War/Garden (After Tubby)
Graham Fagen
7 marzo / 4 maggio 2026
War/Garden (After Tubby) affronta uno dei temi ricorrenti nella ricerca di Graham Fagen: la guerra. L’opera nasce da un soggiorno dell’artista presso la Talbot House, a Poperinge, in Belgio. Oggi museo, questo luogo ebbe un ruolo estremamente significativo durante la Prima guerra mondiale. Fondata da due cappellani dell’esercito britannico per offrire conforto ai soldati alleati di passaggio impegnati al fronte, la Talbot House era un incrocio tra un club per gentiluomini e una canonica: un esperimento sociale descritto come un’oasi di serenità in un mondo impazzito.

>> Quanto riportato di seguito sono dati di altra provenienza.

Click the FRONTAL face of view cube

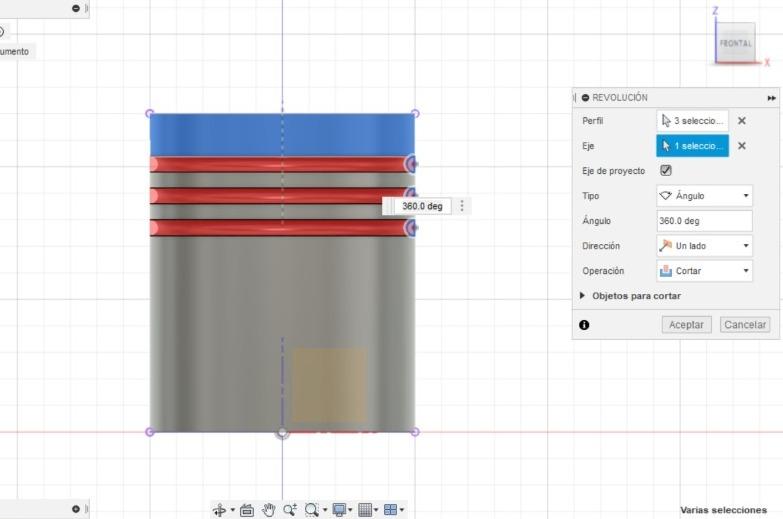[x=735, y=44]
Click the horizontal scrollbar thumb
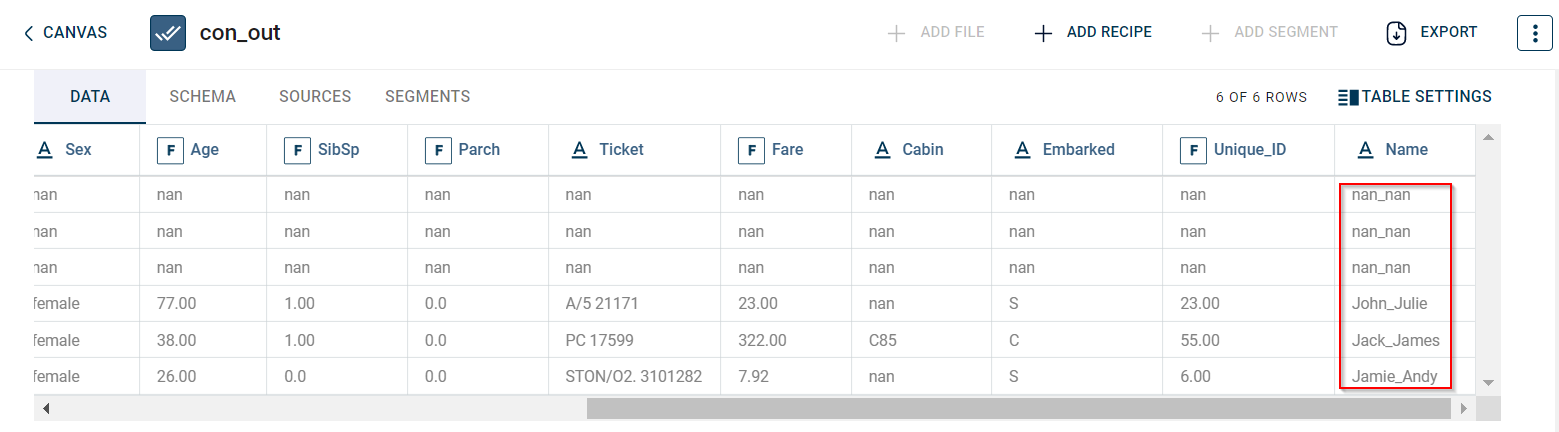1559x432 pixels. (x=1017, y=409)
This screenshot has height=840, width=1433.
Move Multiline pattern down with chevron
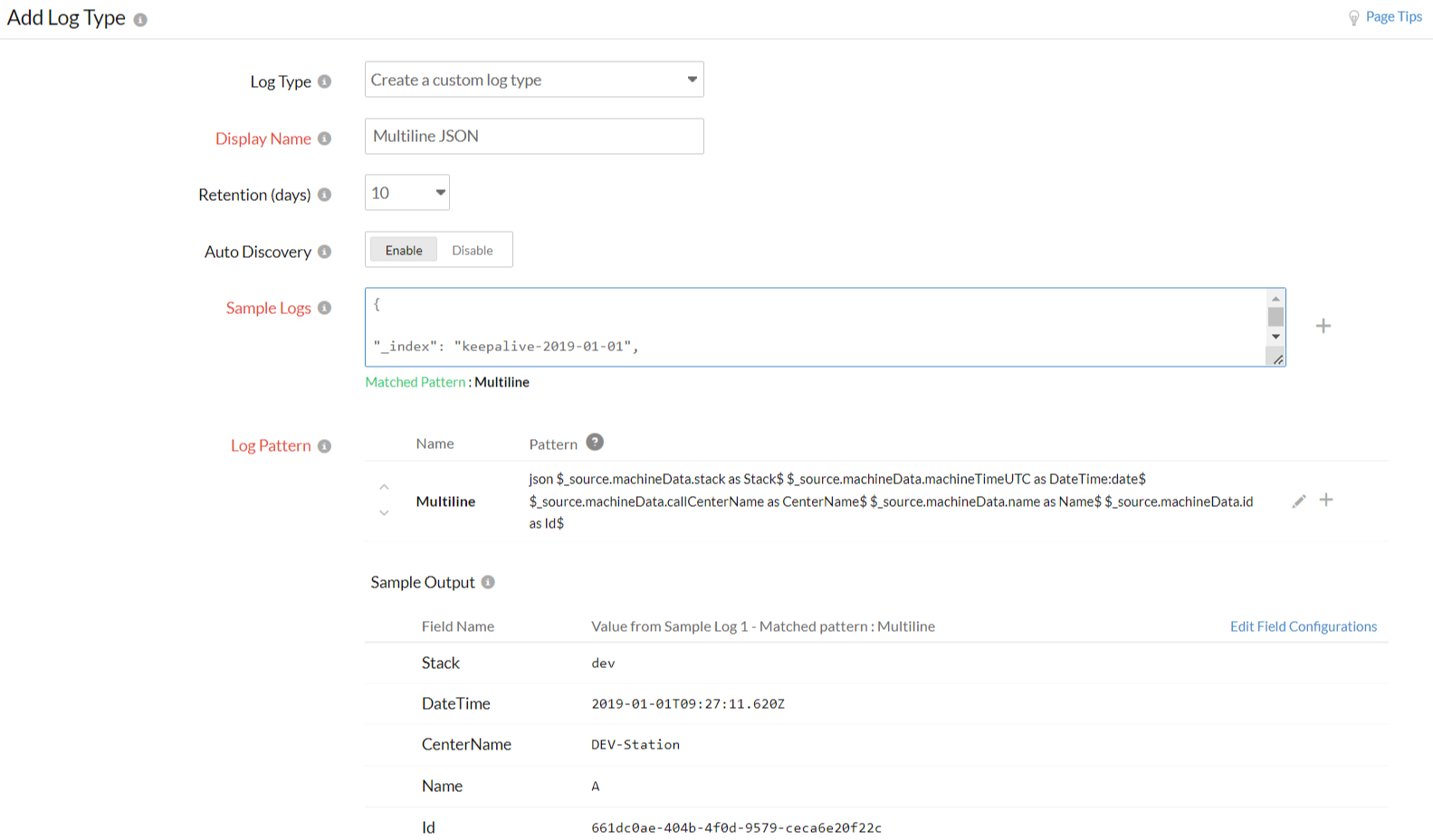coord(384,513)
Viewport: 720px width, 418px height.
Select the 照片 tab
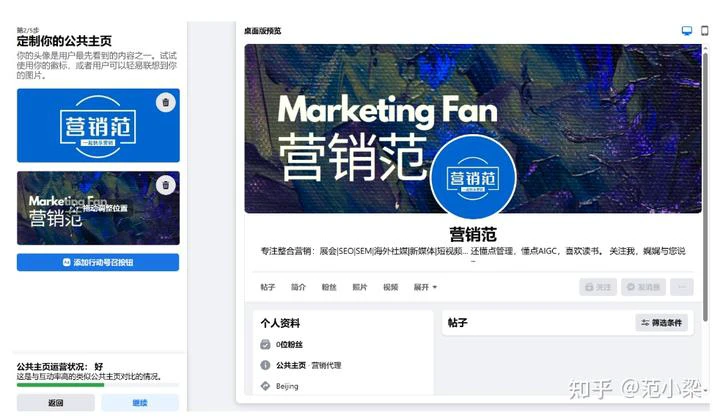pyautogui.click(x=360, y=287)
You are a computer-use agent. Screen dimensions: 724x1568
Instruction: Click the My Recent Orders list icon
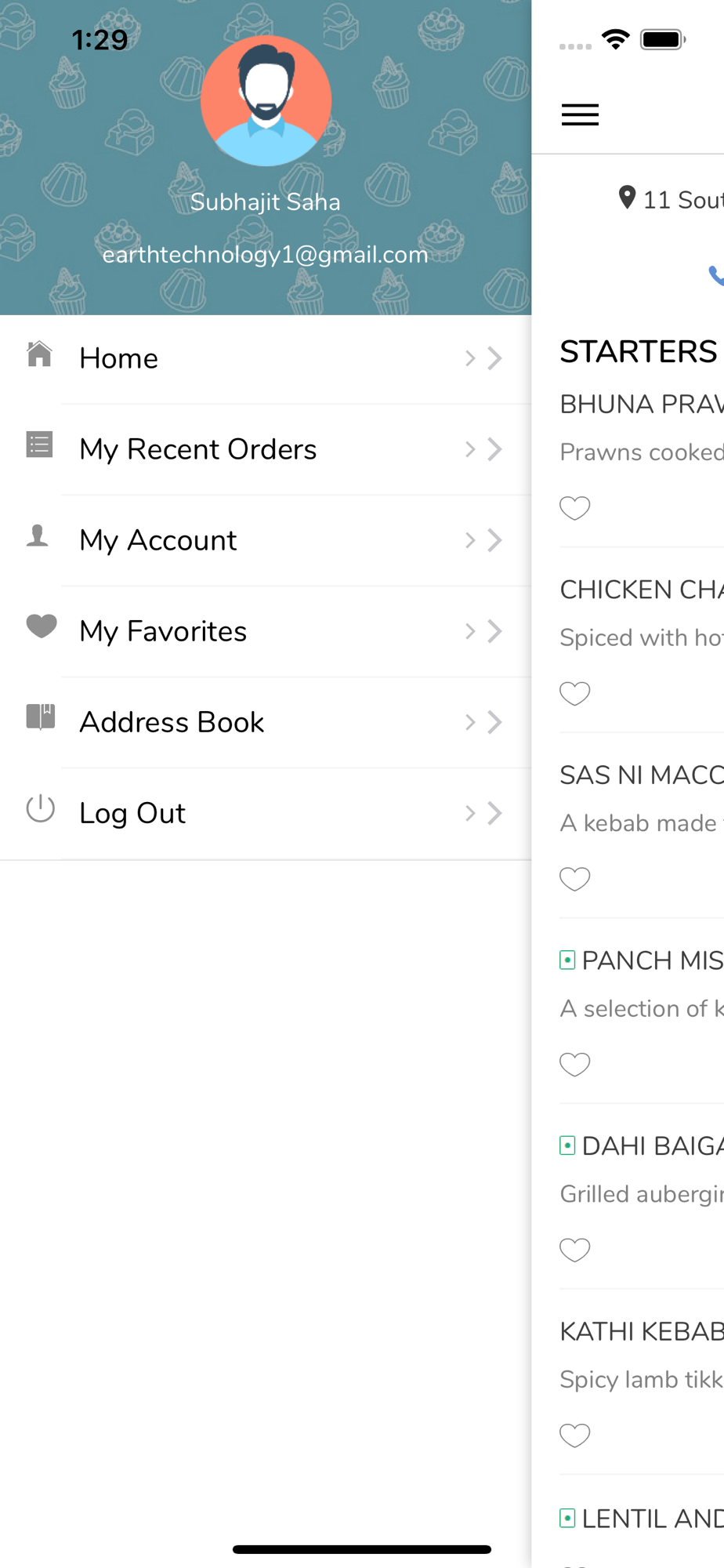[x=39, y=445]
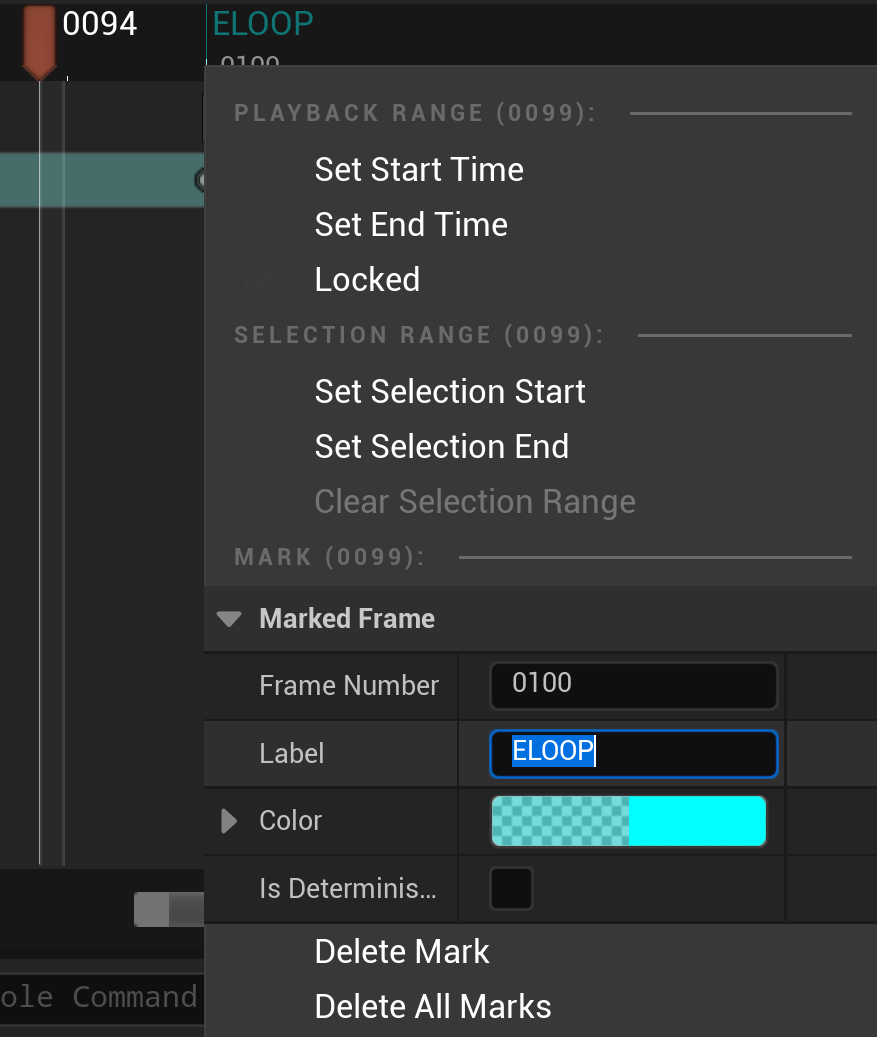The width and height of the screenshot is (877, 1037).
Task: Click the red playhead marker at frame 0094
Action: click(x=39, y=40)
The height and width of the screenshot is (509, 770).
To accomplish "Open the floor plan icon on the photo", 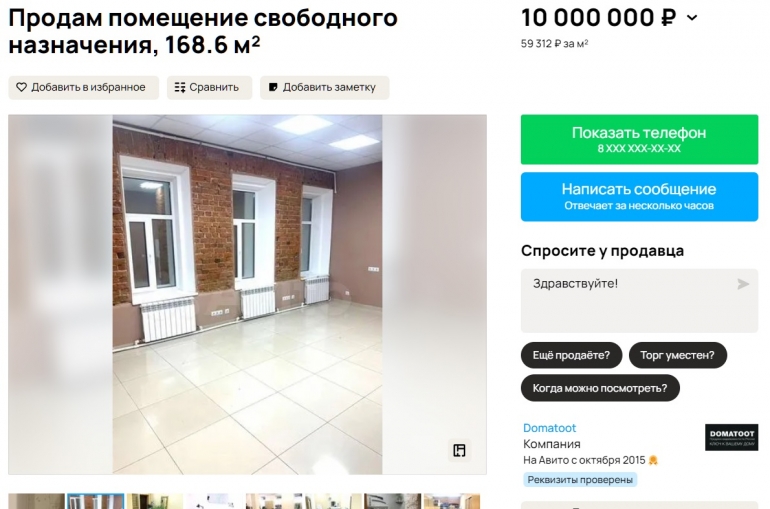I will coord(460,451).
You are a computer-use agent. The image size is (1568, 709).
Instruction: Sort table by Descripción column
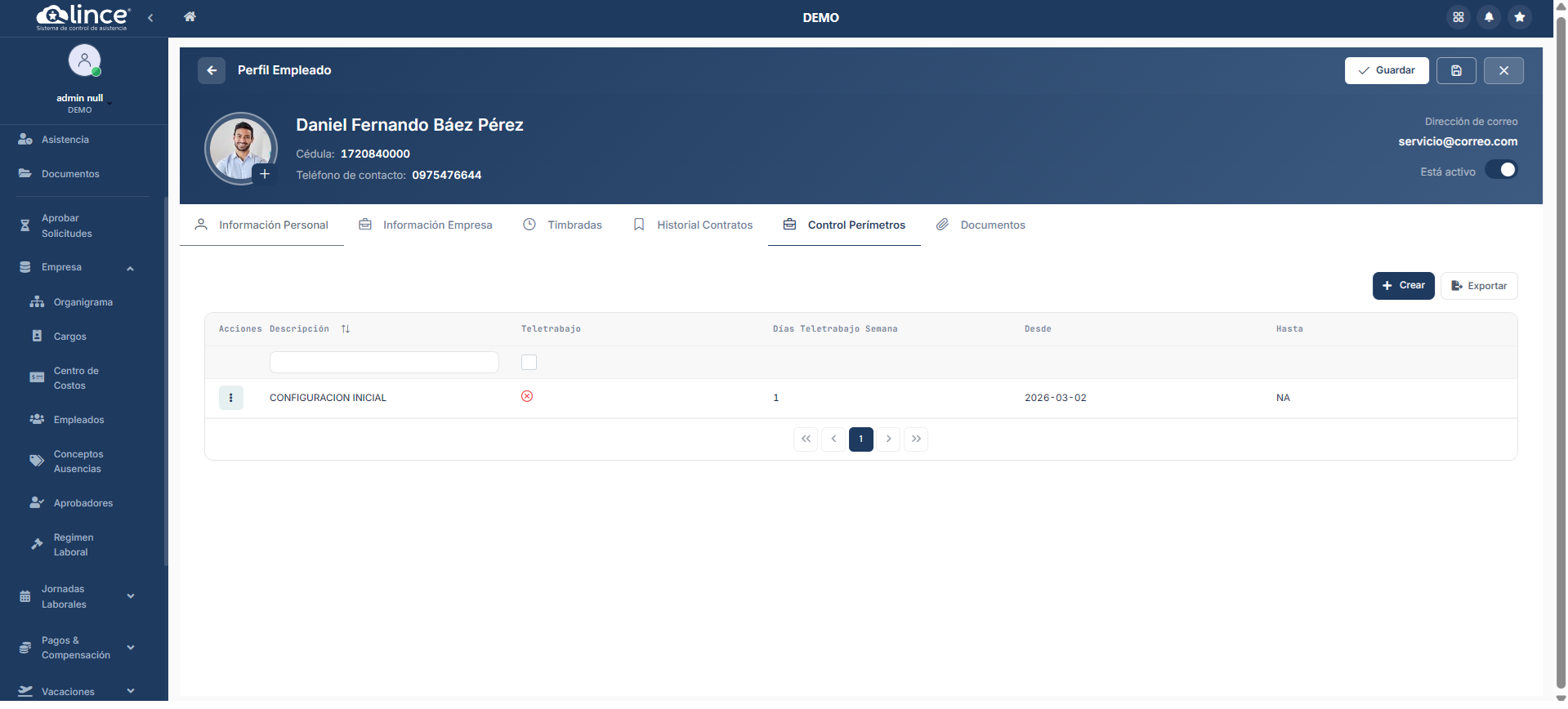click(346, 329)
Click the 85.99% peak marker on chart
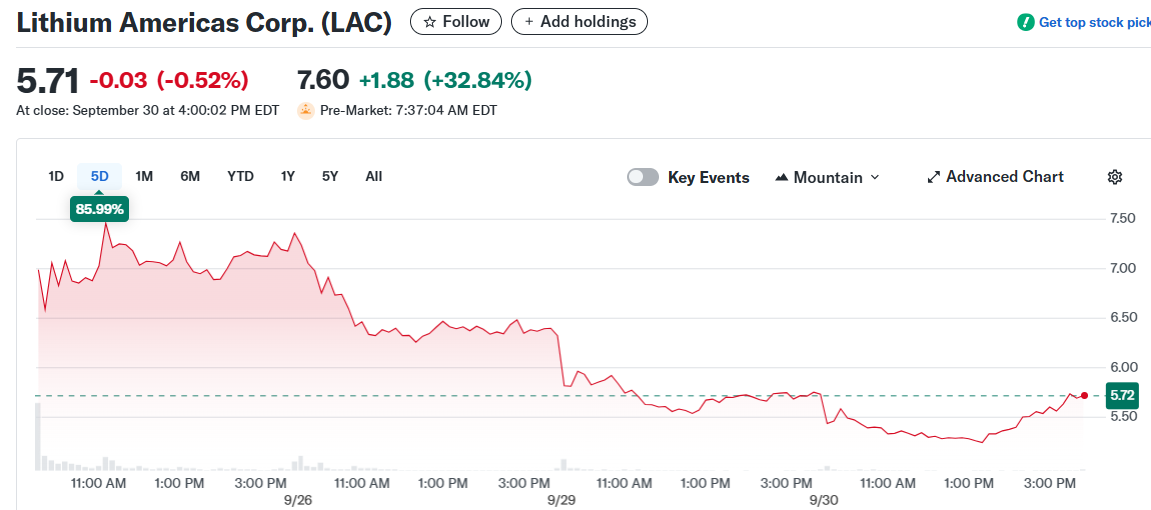The height and width of the screenshot is (510, 1151). pyautogui.click(x=100, y=209)
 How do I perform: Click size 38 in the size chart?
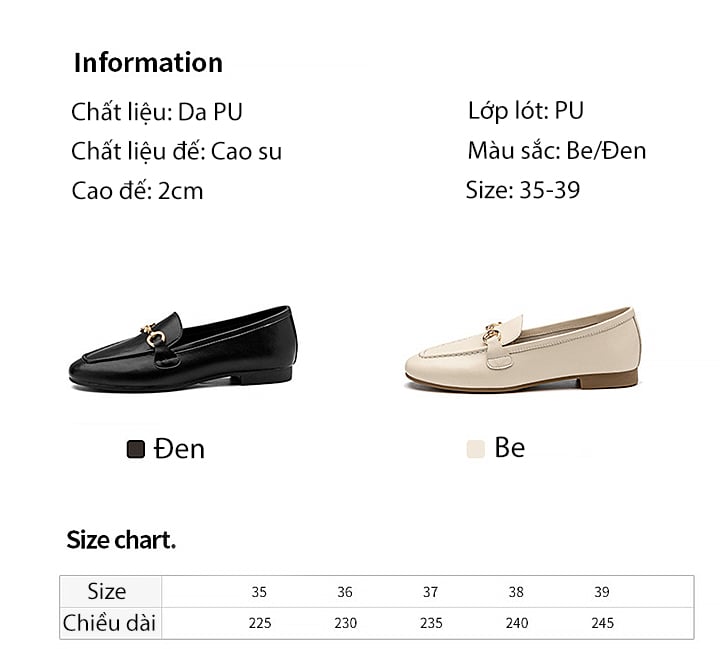pyautogui.click(x=516, y=592)
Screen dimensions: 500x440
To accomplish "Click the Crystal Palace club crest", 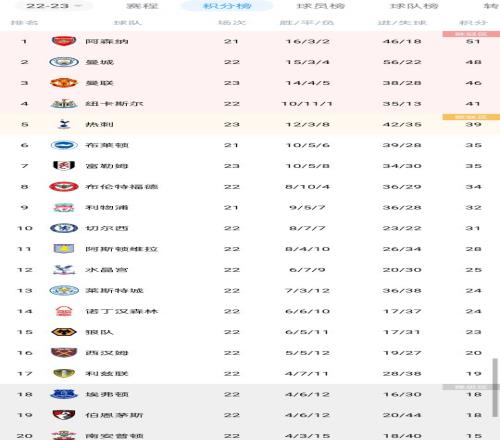I will click(x=64, y=270).
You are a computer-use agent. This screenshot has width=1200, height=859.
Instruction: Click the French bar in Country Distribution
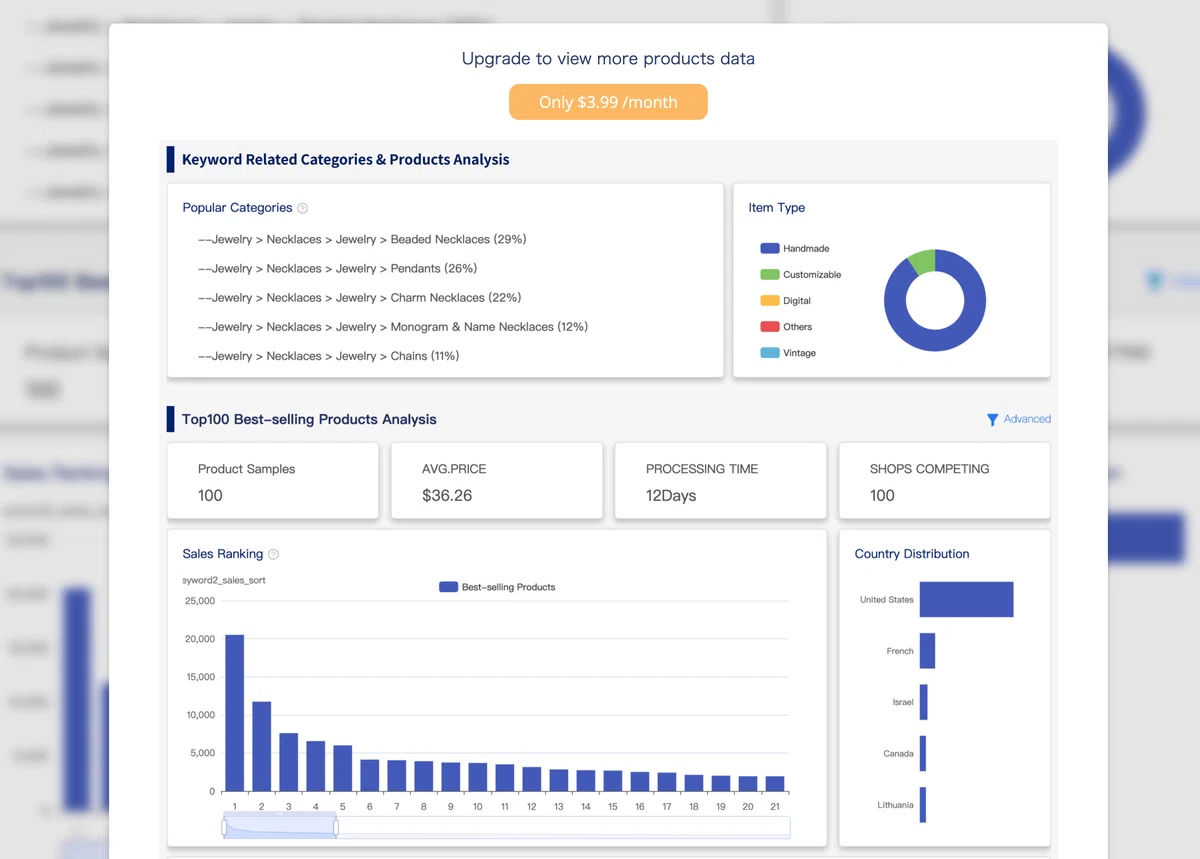tap(927, 651)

Nel 2007, mentre sta realizzando un’altra opera, Fagen rimane colpito da una serie di cartelli affissi all’interno della casa come monito per i militari. Uno di questi recita: «Entra nel giardino e dimentica la guerra». Qualche anno più tardi l’artista decide di riappropriarsi di quel messaggio per tradurlo in un’insegna al neon, realizzata con la propria calligrafia.
Il giardino, una sorta di zona neutrale a pochi chilometri dal fronte, non è più soltanto un rifugio dalla Prima guerra mondiale, ma diventa uno spazio metaforico nell’Europa contemporanea. L’opera è concepita per essere declinata in diverse lingue e presentata ogni volta in contesti differenti.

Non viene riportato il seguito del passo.